## 题目:
将下列条目中的“Instruction”一律替换为“Command”，其他内容原样保留，重新写出全部条目。

═══ 所给条目 ═══

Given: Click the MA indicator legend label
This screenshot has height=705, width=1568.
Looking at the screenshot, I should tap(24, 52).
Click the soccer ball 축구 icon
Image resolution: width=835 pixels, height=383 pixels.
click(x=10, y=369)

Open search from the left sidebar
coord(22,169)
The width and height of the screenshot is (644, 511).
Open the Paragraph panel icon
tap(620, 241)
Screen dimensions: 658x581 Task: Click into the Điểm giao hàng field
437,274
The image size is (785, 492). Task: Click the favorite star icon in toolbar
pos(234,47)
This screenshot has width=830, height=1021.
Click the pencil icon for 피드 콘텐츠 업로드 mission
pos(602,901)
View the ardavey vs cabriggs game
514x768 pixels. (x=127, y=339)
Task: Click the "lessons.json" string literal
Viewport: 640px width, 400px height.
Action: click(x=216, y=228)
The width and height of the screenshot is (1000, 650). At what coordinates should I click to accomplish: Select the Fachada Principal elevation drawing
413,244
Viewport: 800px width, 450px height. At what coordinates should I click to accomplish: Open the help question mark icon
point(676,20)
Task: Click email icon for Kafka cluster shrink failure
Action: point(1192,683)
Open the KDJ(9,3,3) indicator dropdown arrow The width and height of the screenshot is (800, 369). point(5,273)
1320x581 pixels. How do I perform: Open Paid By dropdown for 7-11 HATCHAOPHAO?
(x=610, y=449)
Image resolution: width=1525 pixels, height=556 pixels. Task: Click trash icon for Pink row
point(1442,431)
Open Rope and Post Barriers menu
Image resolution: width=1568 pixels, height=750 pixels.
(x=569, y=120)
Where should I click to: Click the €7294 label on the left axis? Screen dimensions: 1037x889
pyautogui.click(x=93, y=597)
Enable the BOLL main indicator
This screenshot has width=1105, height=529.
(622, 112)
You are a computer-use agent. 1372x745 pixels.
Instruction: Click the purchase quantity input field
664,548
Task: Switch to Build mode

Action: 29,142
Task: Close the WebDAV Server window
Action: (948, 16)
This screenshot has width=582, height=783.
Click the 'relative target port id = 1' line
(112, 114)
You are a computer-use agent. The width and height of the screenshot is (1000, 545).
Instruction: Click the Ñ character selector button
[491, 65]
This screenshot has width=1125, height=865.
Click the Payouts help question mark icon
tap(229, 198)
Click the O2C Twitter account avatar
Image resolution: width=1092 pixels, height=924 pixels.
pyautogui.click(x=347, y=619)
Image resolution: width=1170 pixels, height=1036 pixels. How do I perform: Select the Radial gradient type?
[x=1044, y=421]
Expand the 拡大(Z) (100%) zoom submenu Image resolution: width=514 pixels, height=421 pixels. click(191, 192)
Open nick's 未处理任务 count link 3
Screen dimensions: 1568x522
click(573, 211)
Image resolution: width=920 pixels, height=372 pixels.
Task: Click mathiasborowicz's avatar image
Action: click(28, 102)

═══

## 本题解答:
Given: Click the MA indicator legend label
This screenshot has height=705, width=1568.
Looking at the screenshot, I should tap(24, 52).
Click the soccer ball 축구 icon
Image resolution: width=835 pixels, height=383 pixels.
click(x=10, y=369)

Open search from the left sidebar
coord(22,169)
The width and height of the screenshot is (644, 511).
Open the Paragraph panel icon
tap(620, 241)
Screen dimensions: 658x581 Task: Click into the Điểm giao hàng field
437,274
The image size is (785, 492). Task: Click the favorite star icon in toolbar
pos(234,47)
This screenshot has width=830, height=1021.
Click the pencil icon for 피드 콘텐츠 업로드 mission
pos(602,901)
View the ardavey vs cabriggs game
514x768 pixels. (x=127, y=339)
Task: Click the "lessons.json" string literal
Viewport: 640px width, 400px height.
Action: click(x=216, y=228)
The width and height of the screenshot is (1000, 650). At what coordinates should I click to accomplish: Select the Fachada Principal elevation drawing
413,244
Viewport: 800px width, 450px height. At what coordinates should I click to accomplish: Open the help question mark icon
point(676,20)
Task: Click email icon for Kafka cluster shrink failure
Action: point(1192,683)
Open the KDJ(9,3,3) indicator dropdown arrow The width and height of the screenshot is (800, 369). point(5,273)
1320x581 pixels. How do I perform: Open Paid By dropdown for 7-11 HATCHAOPHAO?
(x=610, y=449)
Image resolution: width=1525 pixels, height=556 pixels. Task: Click trash icon for Pink row
point(1442,431)
Open Rope and Post Barriers menu
Image resolution: width=1568 pixels, height=750 pixels.
(x=569, y=120)
Where should I click to: Click the €7294 label on the left axis? Screen dimensions: 1037x889
pyautogui.click(x=93, y=597)
Enable the BOLL main indicator
This screenshot has width=1105, height=529.
(622, 112)
You are a computer-use agent. 1372x745 pixels.
Command: Click the purchase quantity input field
664,548
Task: Switch to Build mode

Action: 29,142
Task: Close the WebDAV Server window
Action: (948, 16)
This screenshot has width=582, height=783.
Click the 'relative target port id = 1' line
(112, 114)
You are a computer-use agent. The width and height of the screenshot is (1000, 545).
Command: Click the Ñ character selector button
[491, 65]
This screenshot has width=1125, height=865.
Click the Payouts help question mark icon
tap(229, 198)
Click the O2C Twitter account avatar
Image resolution: width=1092 pixels, height=924 pixels.
pyautogui.click(x=347, y=619)
Image resolution: width=1170 pixels, height=1036 pixels. How do I perform: Select the Radial gradient type?
[x=1044, y=421]
Expand the 拡大(Z) (100%) zoom submenu Image resolution: width=514 pixels, height=421 pixels. click(191, 192)
Open nick's 未处理任务 count link 3
Screen dimensions: 1568x522
click(573, 211)
Image resolution: width=920 pixels, height=372 pixels.
Task: Click mathiasborowicz's avatar image
Action: click(28, 102)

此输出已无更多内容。